(Data excerpts)
........
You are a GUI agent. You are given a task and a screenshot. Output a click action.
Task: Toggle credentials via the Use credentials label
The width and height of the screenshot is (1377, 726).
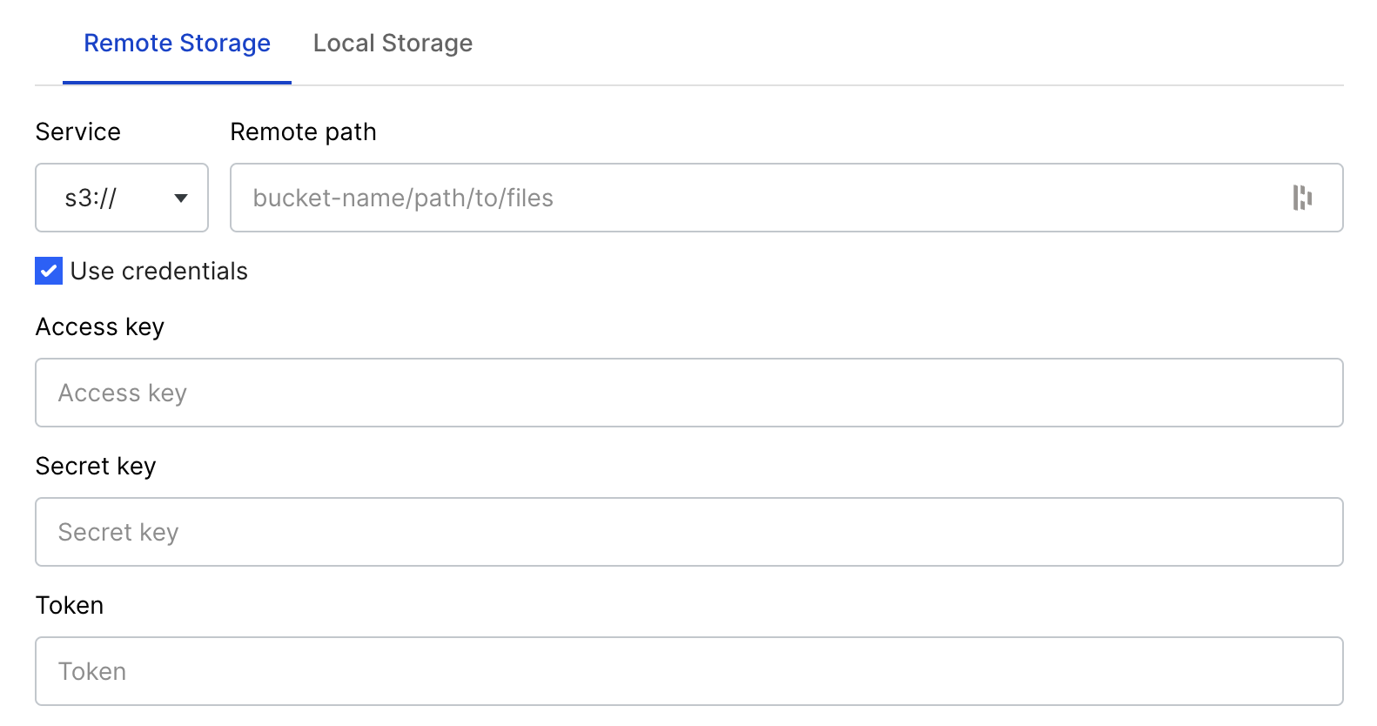click(159, 271)
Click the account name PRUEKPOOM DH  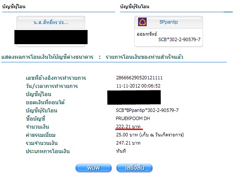tap(133, 118)
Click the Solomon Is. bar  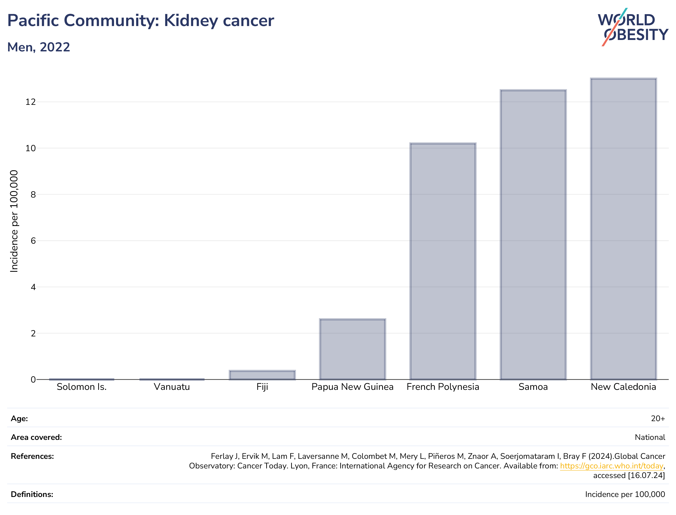click(x=82, y=379)
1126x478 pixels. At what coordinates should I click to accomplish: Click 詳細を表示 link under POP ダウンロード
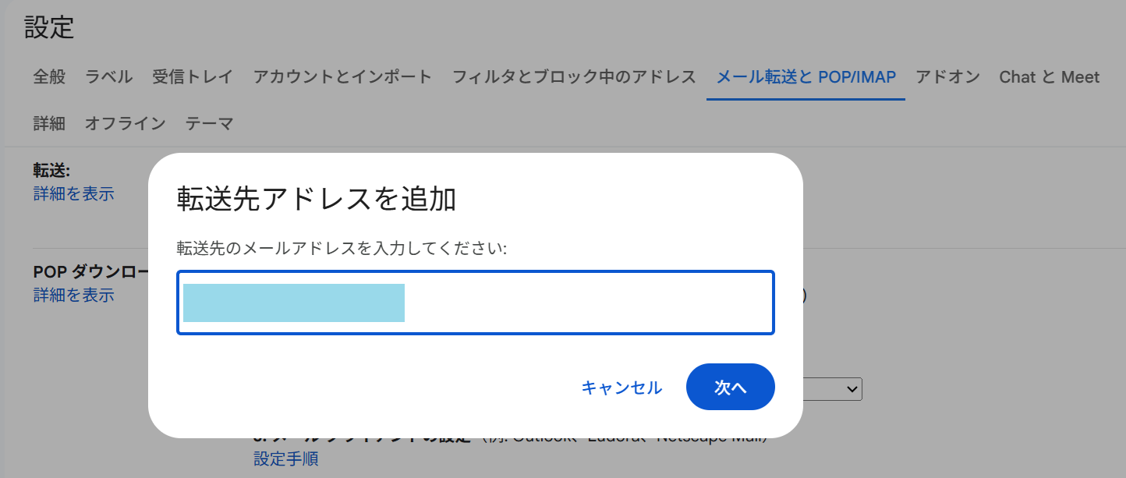73,295
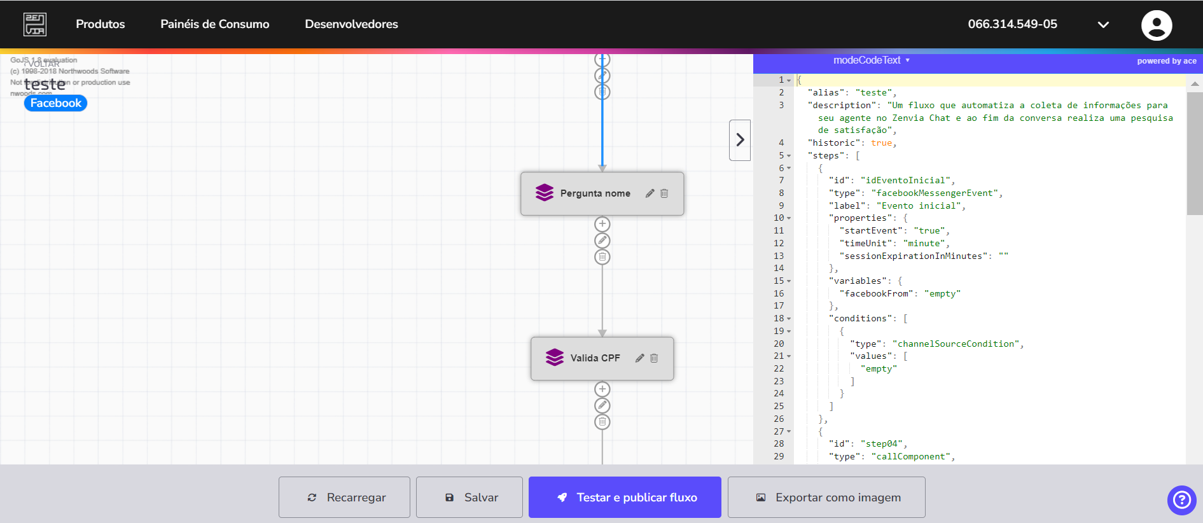This screenshot has height=523, width=1203.
Task: Delete the Pergunta nome step via its trash icon
Action: pyautogui.click(x=664, y=193)
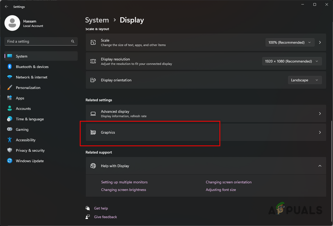
Task: Collapse the Help with Display section
Action: (320, 166)
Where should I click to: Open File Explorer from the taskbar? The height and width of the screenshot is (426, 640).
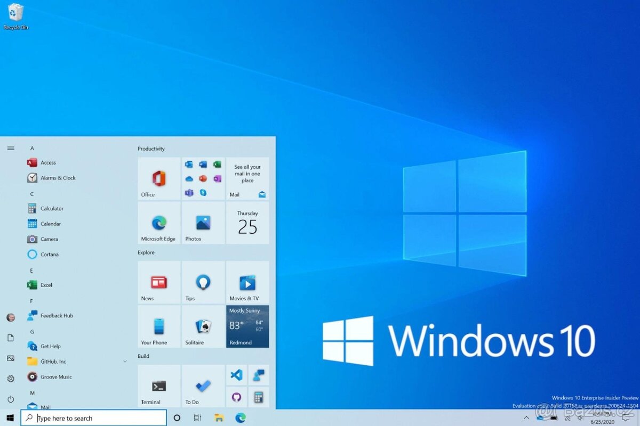coord(219,418)
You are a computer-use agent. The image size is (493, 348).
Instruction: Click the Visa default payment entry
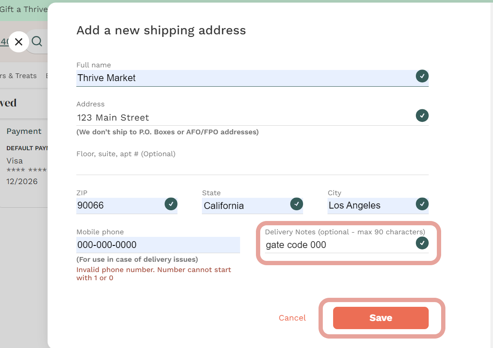15,160
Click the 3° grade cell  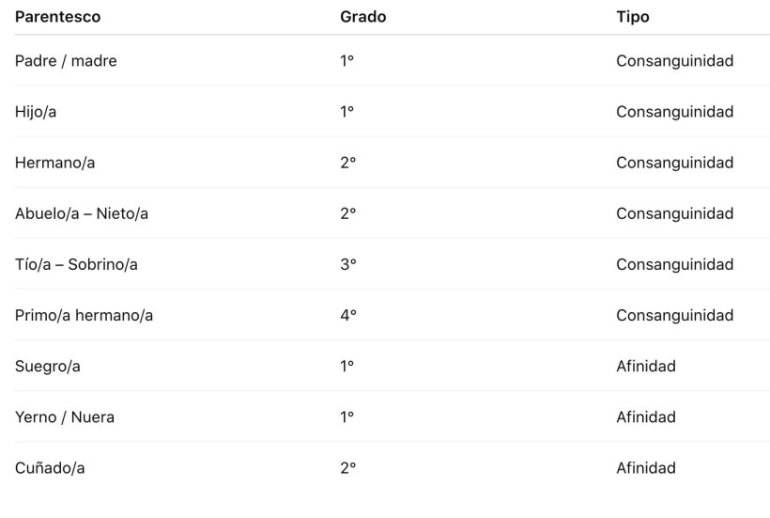tap(347, 264)
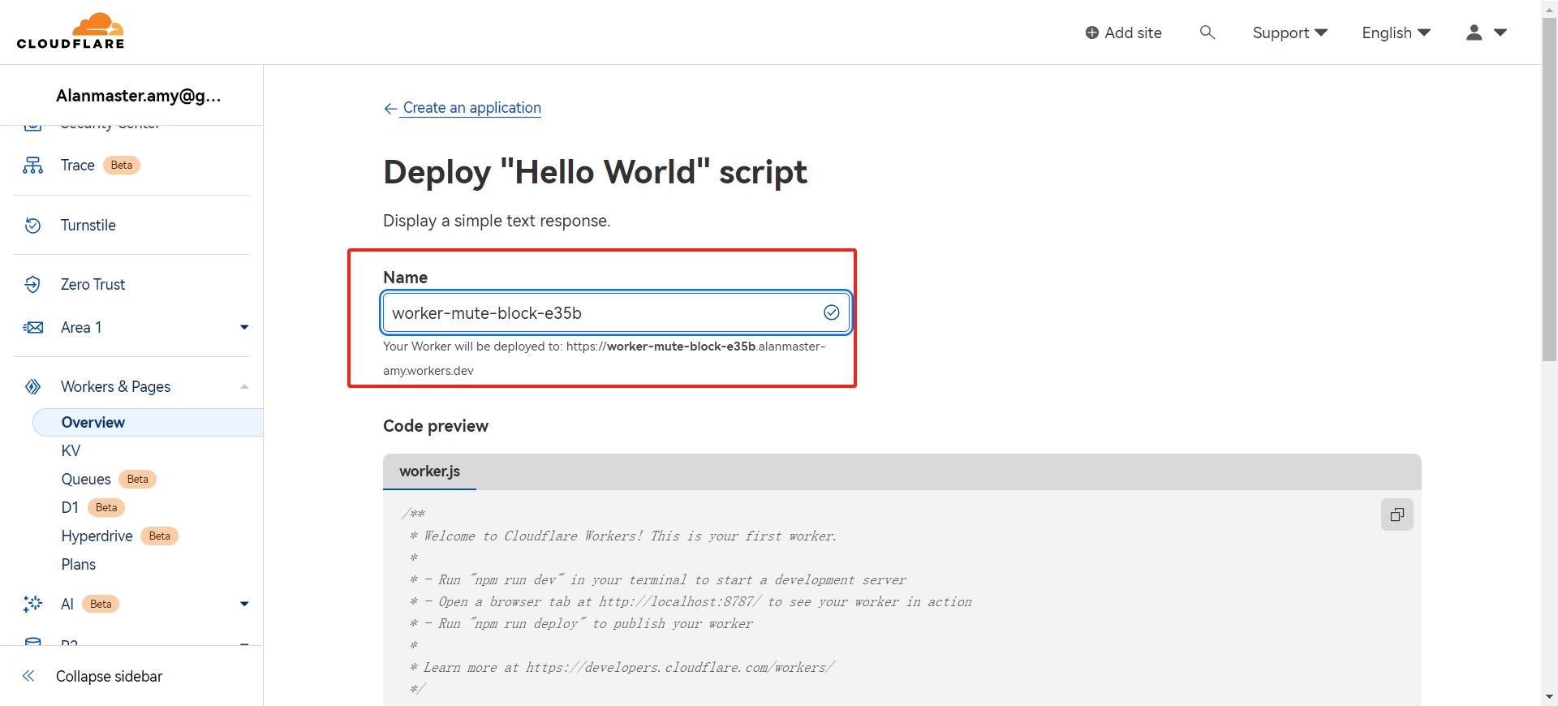Copy worker.js code with the copy icon
Viewport: 1558px width, 706px height.
click(x=1397, y=514)
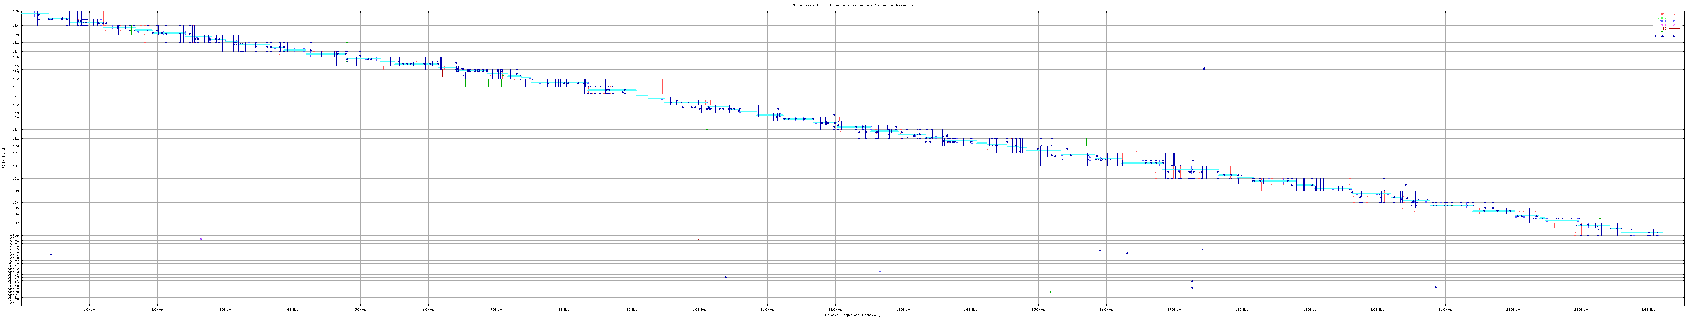Click the q21 y-axis band label

tap(16, 130)
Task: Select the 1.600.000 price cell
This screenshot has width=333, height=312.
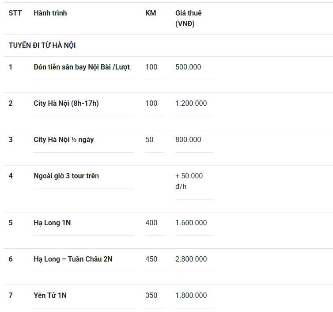Action: coord(191,223)
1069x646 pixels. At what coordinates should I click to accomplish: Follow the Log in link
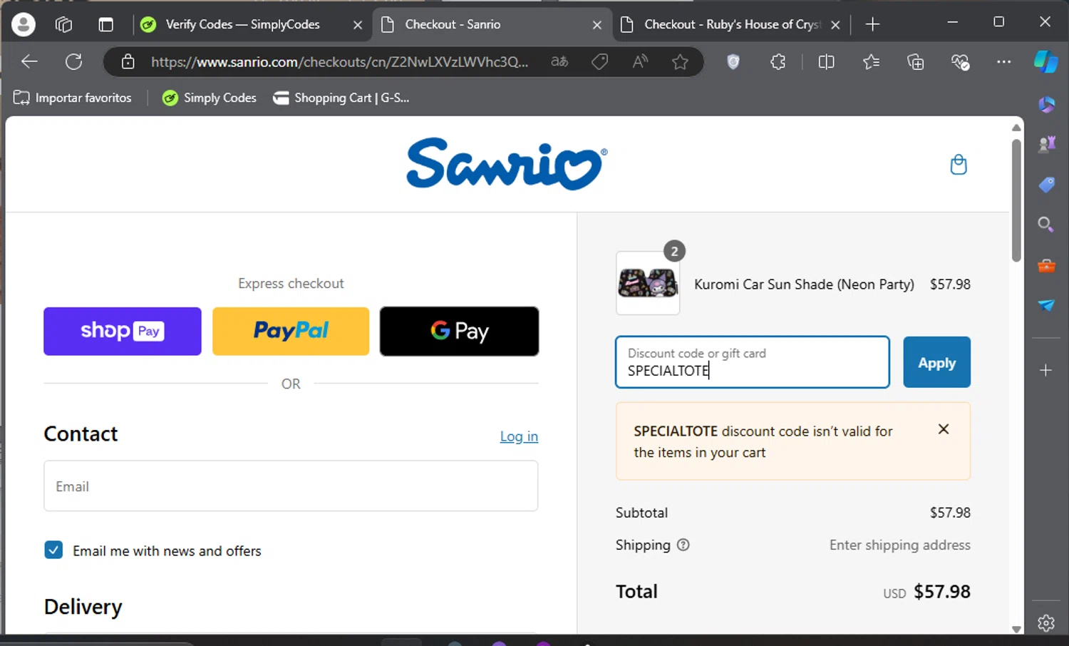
........
# WHAT THE TASK REQUIRES
Please show the lines in the entries above that hold the string "agent".

# TASK OUTPUT
You are a GUI agent. You are given a task and a screenshot. Output a click action.
You are a computer-use agent. The image size is (493, 348).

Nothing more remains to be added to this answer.